Toujours d’après le Minepat, plus de 3 000 kilomètres de routes ont été construits ou réhabilités pour relier les bassins de production agricole aux centres urbains et aux pays voisins. Dans l’énergie, le barrage de Lom Pangar, mis en service avec une capacité de retenue estimée à six milliards de mètres cubes d’eau, est présenté comme un ouvrage clé pour la régulation du fleuve Sanaga. Selon les données reprises dans l’annexe à la loi de finances 2026, cette infrastructure a permis d’augmenter d’environ 120 mégawatts la production des centrales existantes et de sécuriser le développement de nouveaux barrages en aval, dont Nachtigal.

Sur l’ensemble de la période, environ 1 170 mégawatts de capacités supplémentaires ont été installés, combinant centrales thermiques à gaz et barrages hydroélectriques.

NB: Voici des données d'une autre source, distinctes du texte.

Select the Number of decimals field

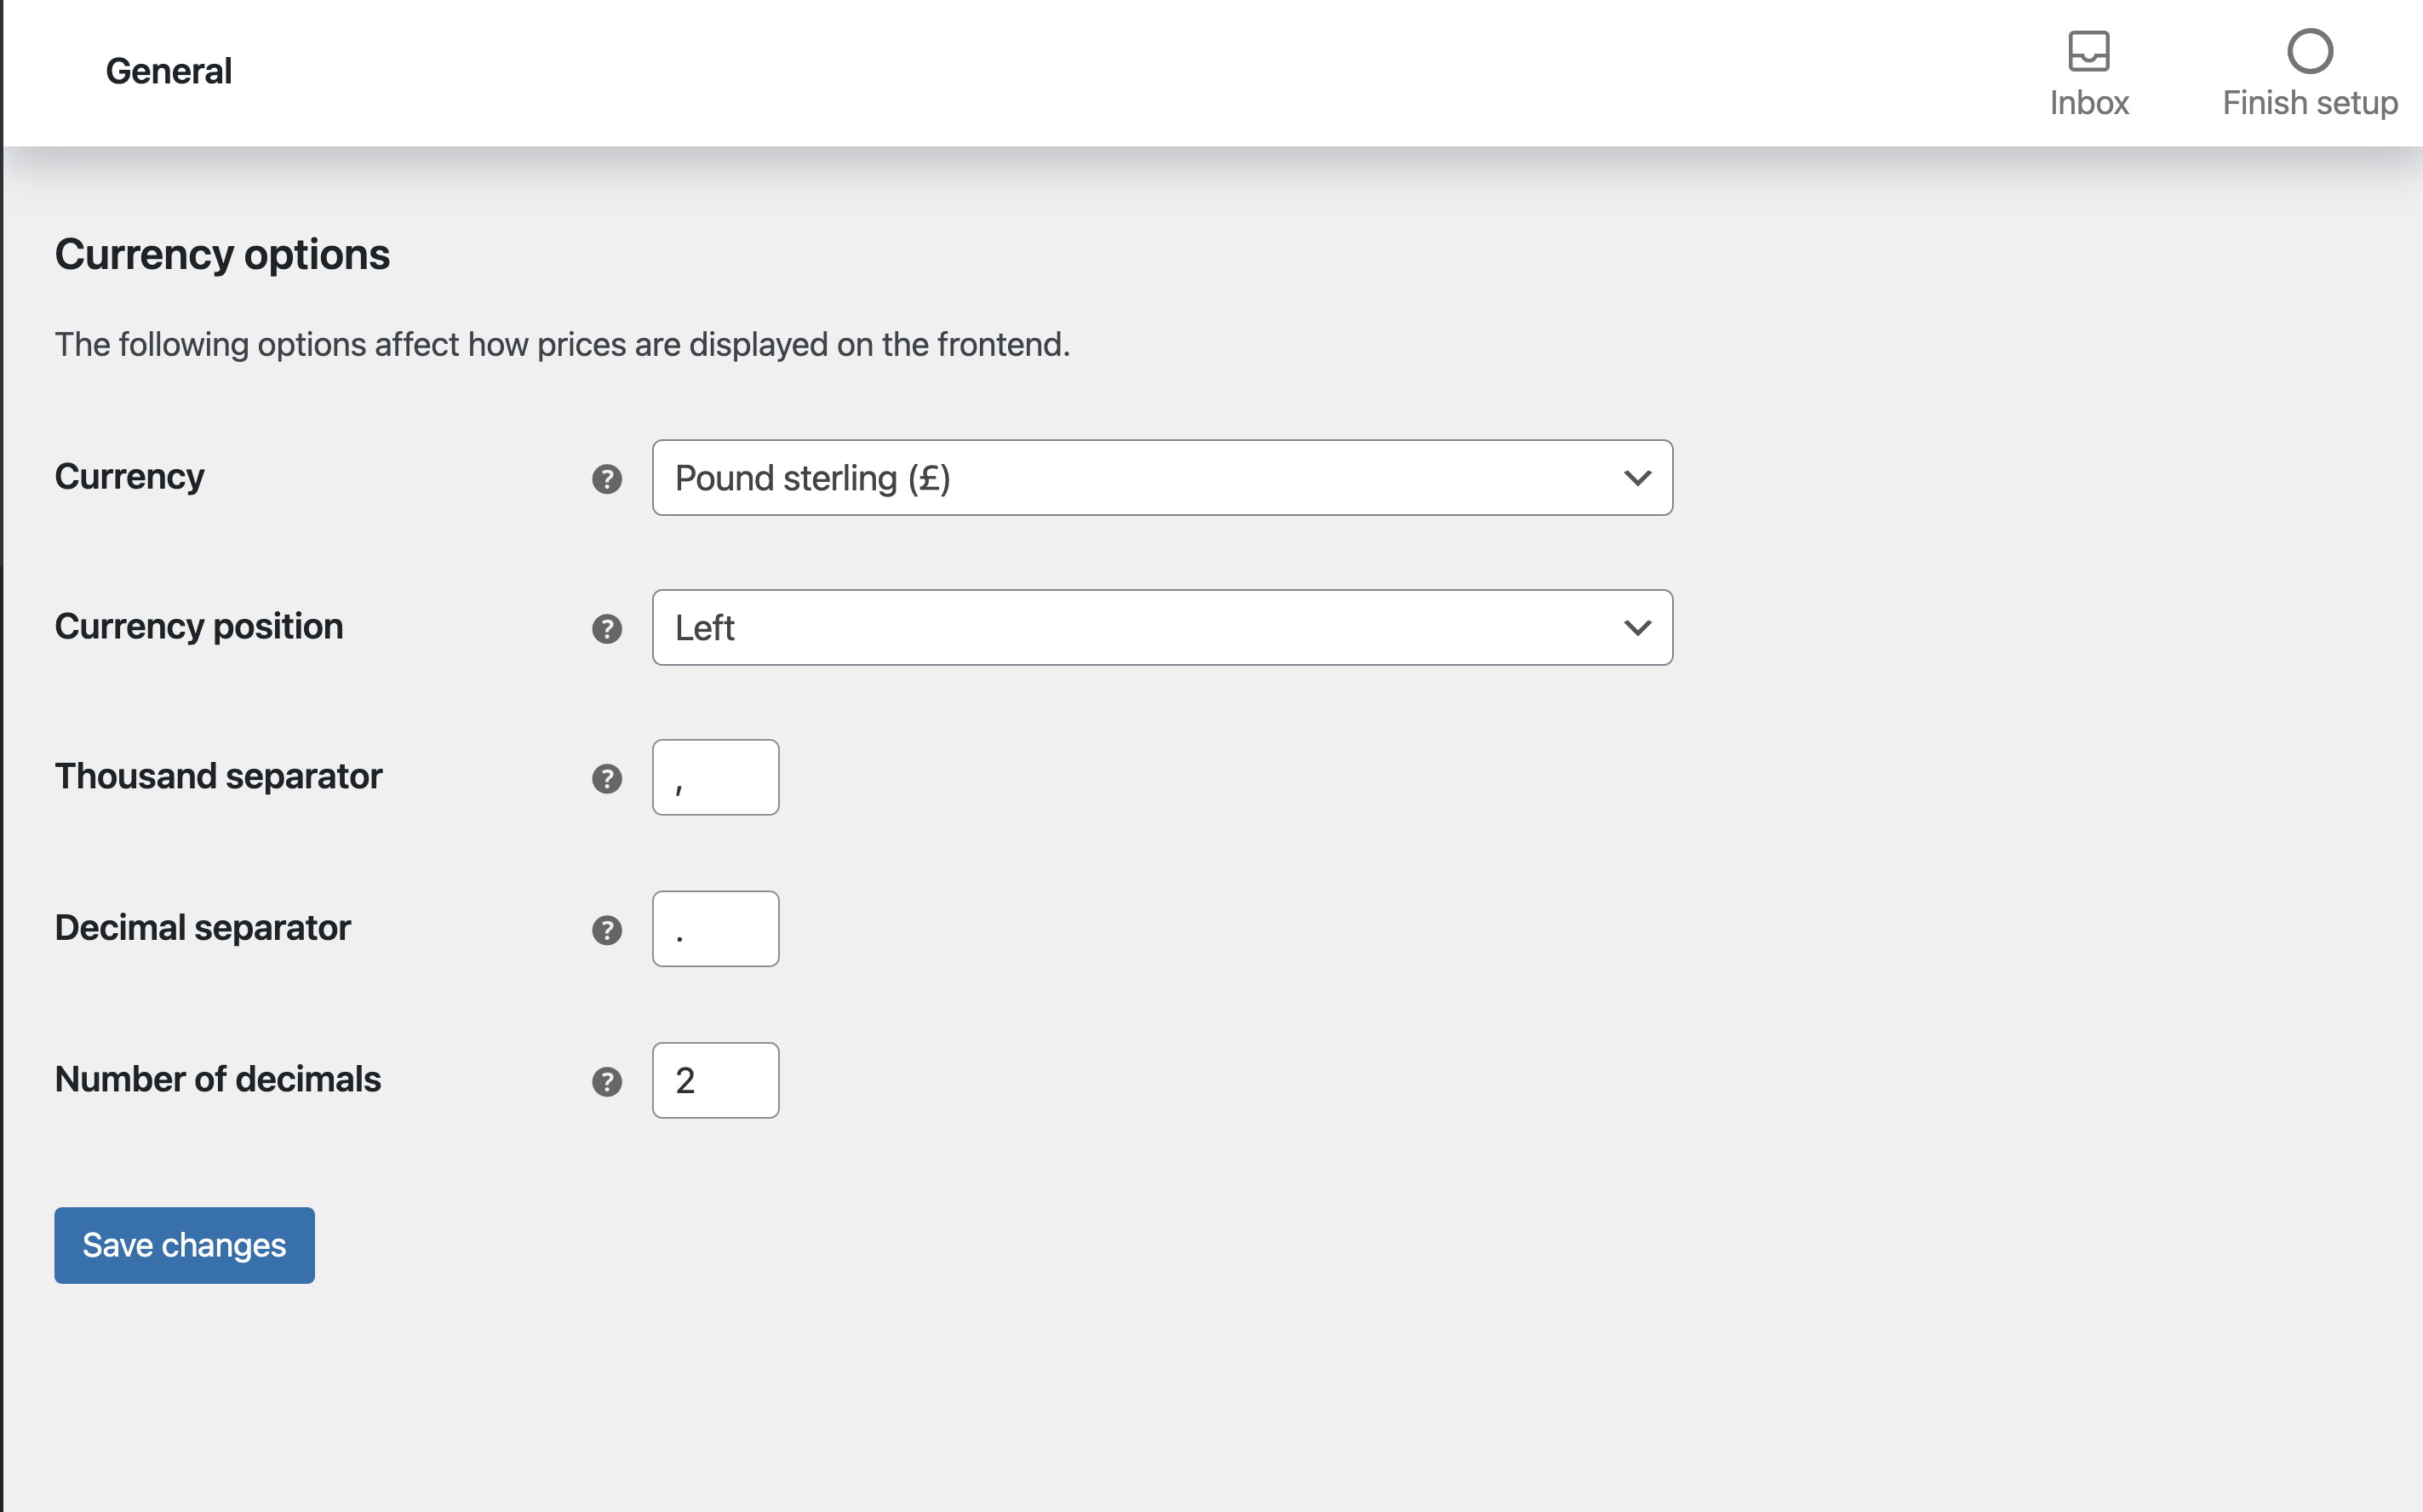[x=715, y=1080]
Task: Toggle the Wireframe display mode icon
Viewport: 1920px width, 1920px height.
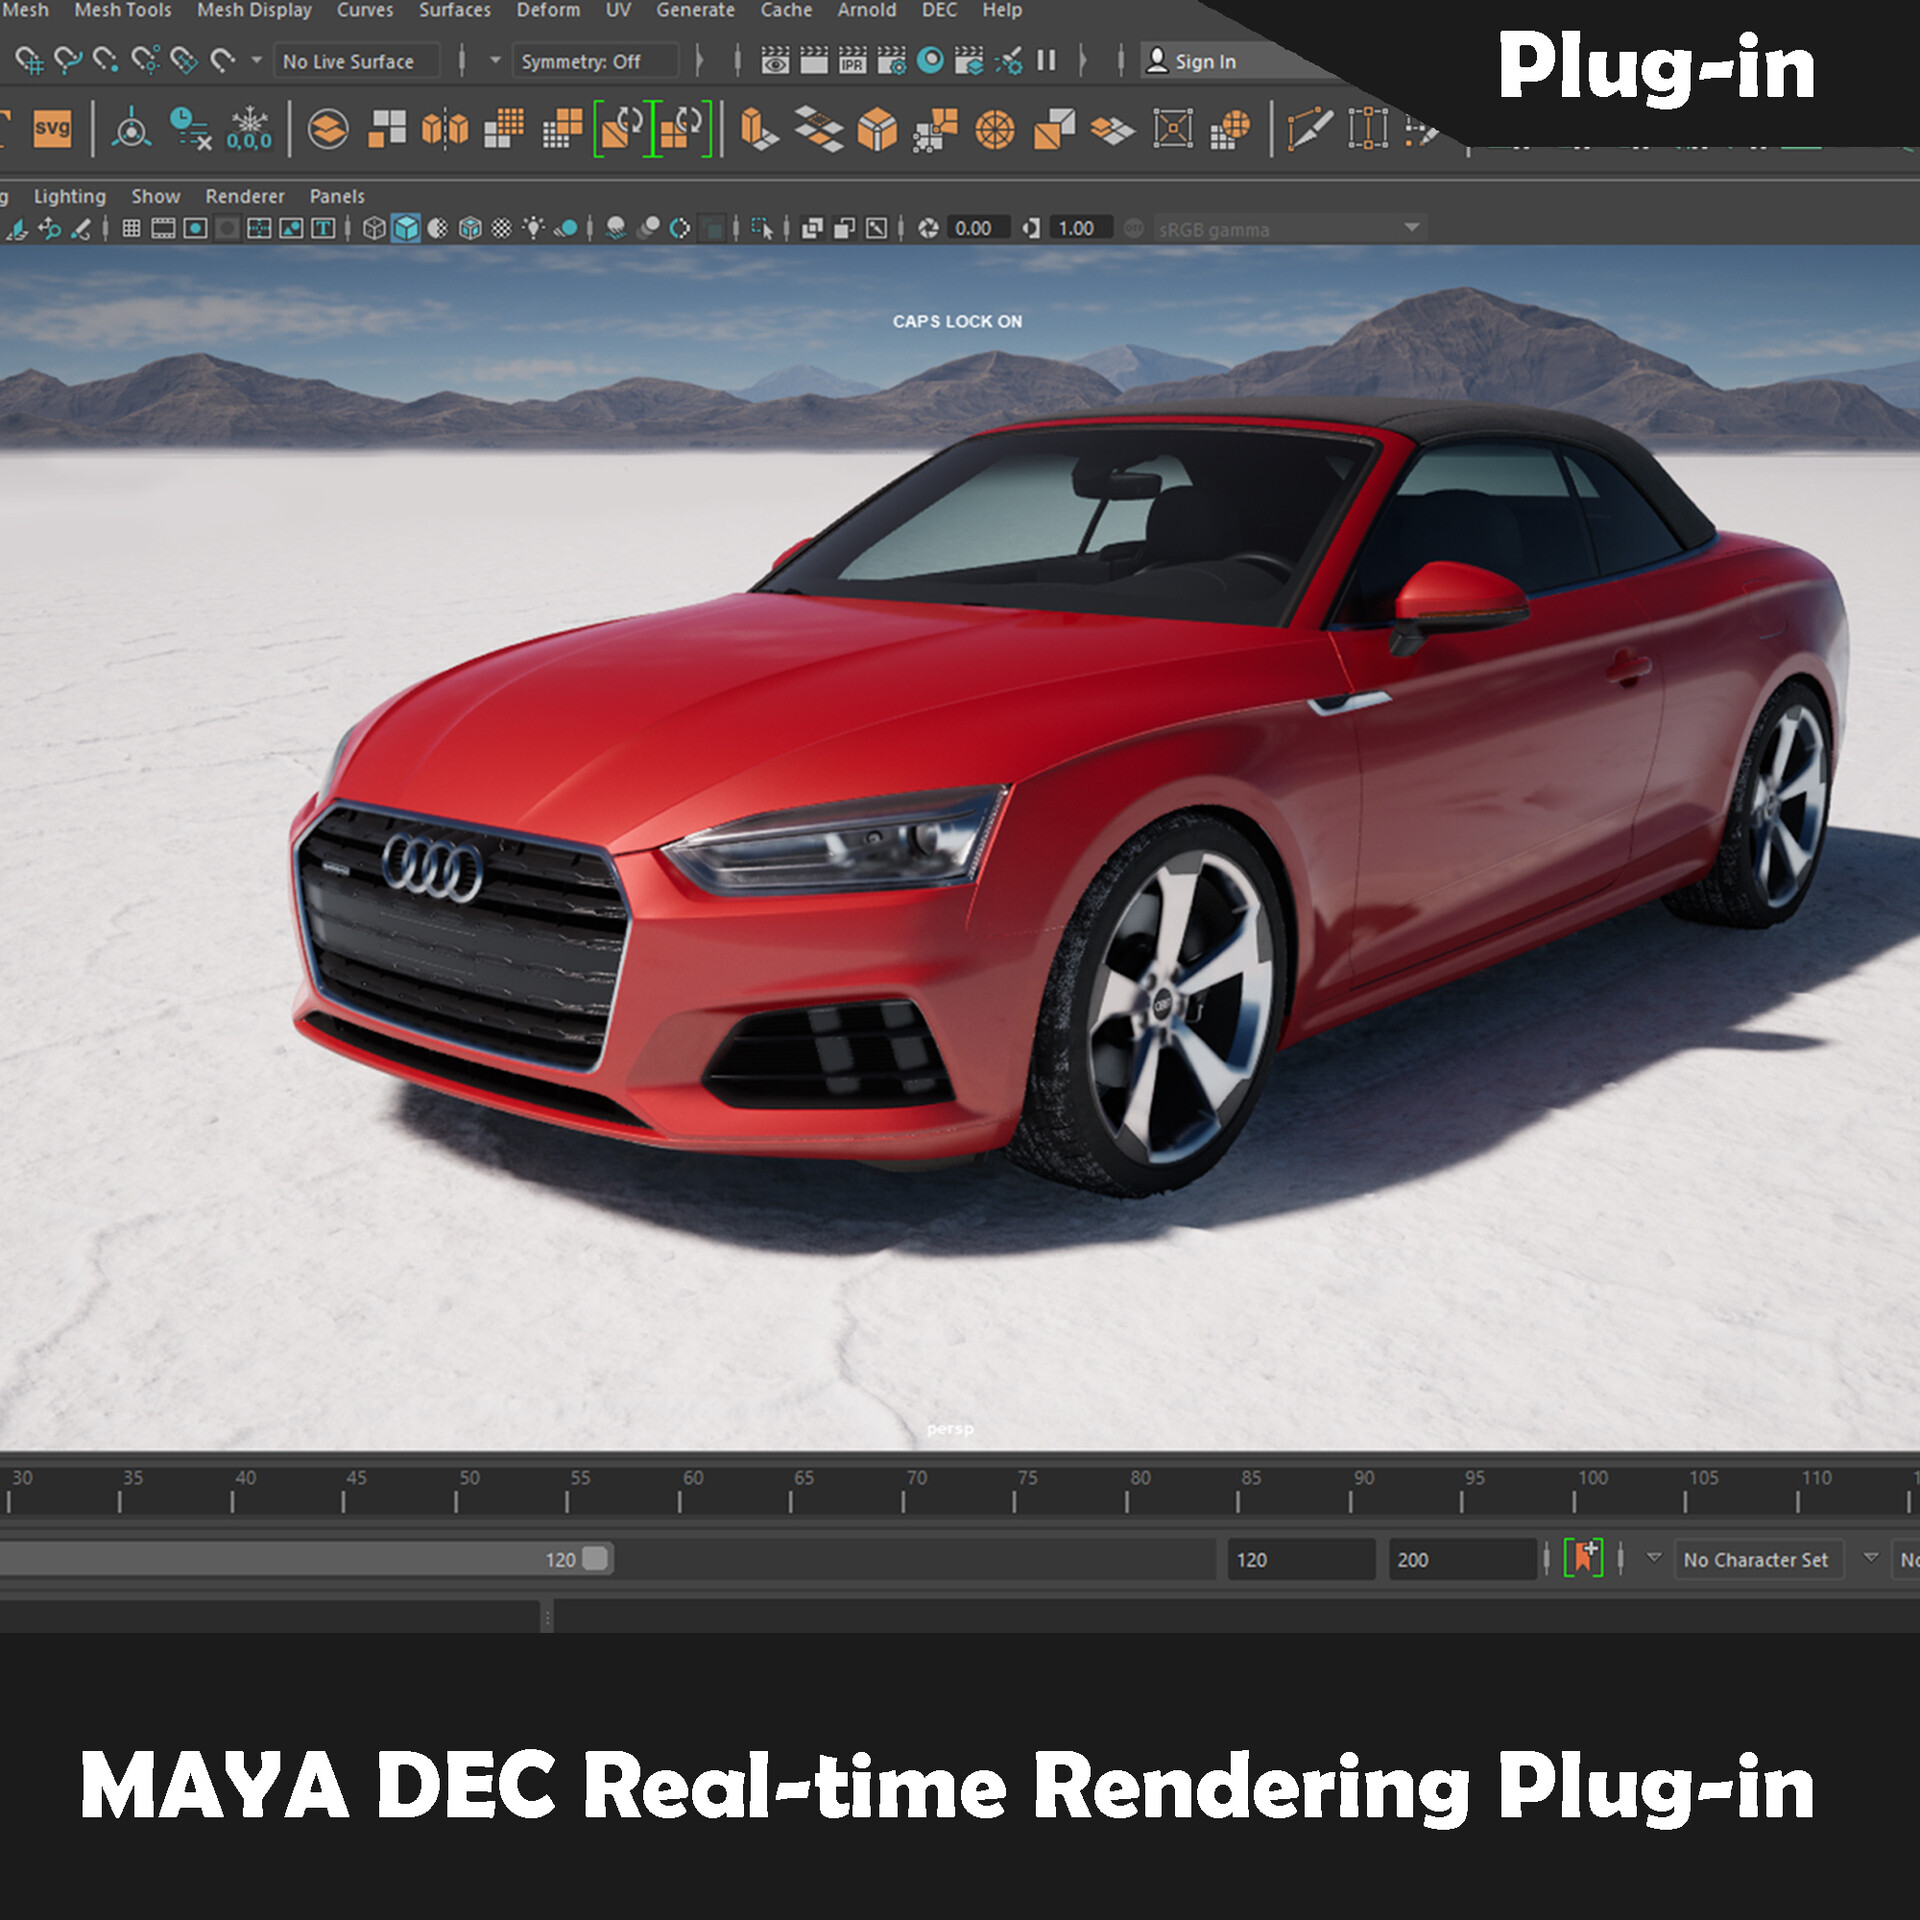Action: click(x=374, y=228)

Le ministère de l’Eau et de l’Énergie indique qu’en 2024, le taux d’accès à l’électricité atteignait environ 72%, avec un contraste marqué entre les zones urbaines proches de 94% et les zones rurales autour de 40 %. Les télécommunications figurent aussi parmi les secteurs profondément transformés.

Les autorités rappellent que près de 18 000 kilomètres de fibre optique ont été déployés à l’échelle nationale. Le raccordement du Cameroun au câble sous-marin South Atlantic Inter Link, mis en service au début des années 2020, a fortement accru les capacités de transmission internationale.

RATÉS

 Ce tableau n’est toutefois pas exempt de zones d’ombre. Dans les documents officiels, le gouvernement reconnaît que plusieurs projets de première génération ont connu des retards importants.

Trois explications principales sont avancées. La première concerne une préparation jugée insuffisante de certains projets au moment de leur lancement, les cadres réglementaires de maturation n’étant devenus pleinement opérationnels qu’après 2018.

La seconde tient à une maîtrise imparfaite du volume global des engagements, qui a réduit les marges budgétaires disponibles.

 La troisième renvoie aux délais parfois longs observés dans la délivrance des avis de non objection par certains partenaires financiers internationaux, un point régulièrement mentionné dans les rapports administratifs.